South Africa has emerged as one of the best places in the world to build and run virtual network operators (VNOs). The country combines cost-effective international business operations with a large, skilled, English-speaking workforce, making it an increasingly attractive destination for foreign companies to source expertise.
Through MVNE (a DSG company), brands like DStv and Afgri have been able to design, launch and manage their own mobile offerings, forming part of a broader South African MVNO ecosystem that includes operators across retail, financial services and ISPs, all supported by local teams who understand both the technology and the customer experience behind every successful network.
These are not call-centre teams but product owners, digital specialists, and customer managers who have turned the experiences of operating in the local telecom environment into a competitive export. According to BPESA, the country’s global business services sector added 20,518 new international jobs and generated $328 million in export revenue in 2024.
“South African teams have built MVNOs in one of the world’s most demanding mobile markets. That mix of resilience, cost discipline, and hands-on innovation is now a genuine export,” says Yaron Assabi, Founder of MVNE.
Capabilities and proof points
MDS Global, a Lumine company, provides the cloud-agnostic BSS/OSS software backbone behind many of these operations, combining with MVNE’s local delivery strength to create a complete “operate and optimise” model for mobile brands.
MVNE’s ecosystem spans everything an organisation needs to run an MVNO, from commercial viability assessments and customer engagement to analytics, billing, network provisioning, and compliance. MDS Global’s Converged Monetisation Platform (CMP) manages customer and account hierarchies, orchestration, and policy rules within the same environment. The platform’s modular design means it can integrate with existing MVNE architectures and adapt to the specific demands of each operator or market.
“We are seeing operators in the UK and Europe looking for ways to scale without adding layers of internal overhead. The South African ecosystem brings the operational agility and digital maturity they need,” says Ryan O’Hanlon, VP Global Sales at MDS Global.
The UK needs partners, not outsourcers
In the UK, MVNOs are under pressure to stay profitable in a market defined by competition and regulatory change.
Many are now looking for experienced partners who can help them operate leaner, deliver better customer experiences, and launch new services faster without expanding internal teams. MVNE and MDS Global together offer precisely that. They provide a ready-to-run operations model that improves time-to-market and keeps lifetime customer value front and centre.
UAE momentum and emerging-market cooperation
The UAE represents the other side of the opportunity. Its mobile sector leads the world in digital onboarding and eSIM adoption. But as UAE-based MVNOs expand into Africa and South Asia, they are turning to South African operators who already understand pricing sensitivities, regulatory nuances, and infrastructure realities.
This is not about the UAE needing support. Instead, it is about two regions building scale together. Driving the potential of combining the UAE’s digital sophistication with South Africa’s operational depth.

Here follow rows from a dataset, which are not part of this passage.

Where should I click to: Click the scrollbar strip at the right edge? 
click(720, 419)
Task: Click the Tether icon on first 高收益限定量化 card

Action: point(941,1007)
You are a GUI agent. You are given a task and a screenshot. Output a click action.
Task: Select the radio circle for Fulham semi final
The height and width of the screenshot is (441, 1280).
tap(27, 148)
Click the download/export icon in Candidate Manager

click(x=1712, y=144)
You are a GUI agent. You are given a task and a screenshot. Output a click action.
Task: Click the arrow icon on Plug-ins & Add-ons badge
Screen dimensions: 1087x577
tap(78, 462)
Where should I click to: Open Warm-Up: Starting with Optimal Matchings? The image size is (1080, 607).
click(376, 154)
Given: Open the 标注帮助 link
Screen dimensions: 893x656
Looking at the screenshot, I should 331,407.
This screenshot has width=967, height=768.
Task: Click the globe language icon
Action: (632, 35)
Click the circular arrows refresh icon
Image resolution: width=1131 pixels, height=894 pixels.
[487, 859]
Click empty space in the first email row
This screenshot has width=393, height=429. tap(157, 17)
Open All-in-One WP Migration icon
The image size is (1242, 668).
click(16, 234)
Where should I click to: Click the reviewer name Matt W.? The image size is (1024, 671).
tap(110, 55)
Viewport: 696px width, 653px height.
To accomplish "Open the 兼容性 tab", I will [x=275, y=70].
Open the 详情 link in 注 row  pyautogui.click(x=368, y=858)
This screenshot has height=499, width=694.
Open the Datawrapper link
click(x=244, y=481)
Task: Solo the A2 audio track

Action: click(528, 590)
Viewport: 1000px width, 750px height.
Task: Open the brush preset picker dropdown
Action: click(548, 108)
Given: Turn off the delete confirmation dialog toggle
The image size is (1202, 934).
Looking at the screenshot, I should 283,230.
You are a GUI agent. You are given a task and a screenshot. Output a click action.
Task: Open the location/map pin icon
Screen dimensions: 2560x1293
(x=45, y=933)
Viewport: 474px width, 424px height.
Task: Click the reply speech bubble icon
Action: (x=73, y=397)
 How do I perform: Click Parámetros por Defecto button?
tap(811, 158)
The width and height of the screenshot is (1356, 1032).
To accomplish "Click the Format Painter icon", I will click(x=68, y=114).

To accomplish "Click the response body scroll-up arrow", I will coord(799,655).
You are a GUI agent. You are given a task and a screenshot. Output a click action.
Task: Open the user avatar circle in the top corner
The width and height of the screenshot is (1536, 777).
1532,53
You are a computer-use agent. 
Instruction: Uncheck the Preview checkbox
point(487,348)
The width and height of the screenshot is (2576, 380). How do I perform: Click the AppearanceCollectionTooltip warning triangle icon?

“The UAE sets the pace in digital onboarding. Behind that front-end, you need an engine that runs flawlessly. That is where South Africa excels,” says Assabi.
Taking the news to Spain
This conversation is front and centre at MVNO Nation Live 2025 in Spain, where MVNE and MDS Global will share the stage to discuss how automation, analytics, and outsourcing are reshaping MVNO growth models globally.
Their joint presentation will unpack how partnerships between software innovators and operations specialists are giving both emerging and established MVNOs the agility to scale faster, from Johannesburg to London to Dubai.
A global narrative
For South Africa, this is more than an export story. It is evidence that operational capability, and not just infrastructure, is becoming a national strength. For the UK, this shows that global partnerships can help operators stay profitable in a high-cost market. And for the UAE, it is a way to extend digital leadership into new regions with confidence.
Digital mobile brands do not fail for lack of vision. They fail for lack of an operating engine and model that can deliver that vision at sustainable economics. South African operators have built that engine, and now the world can run on it.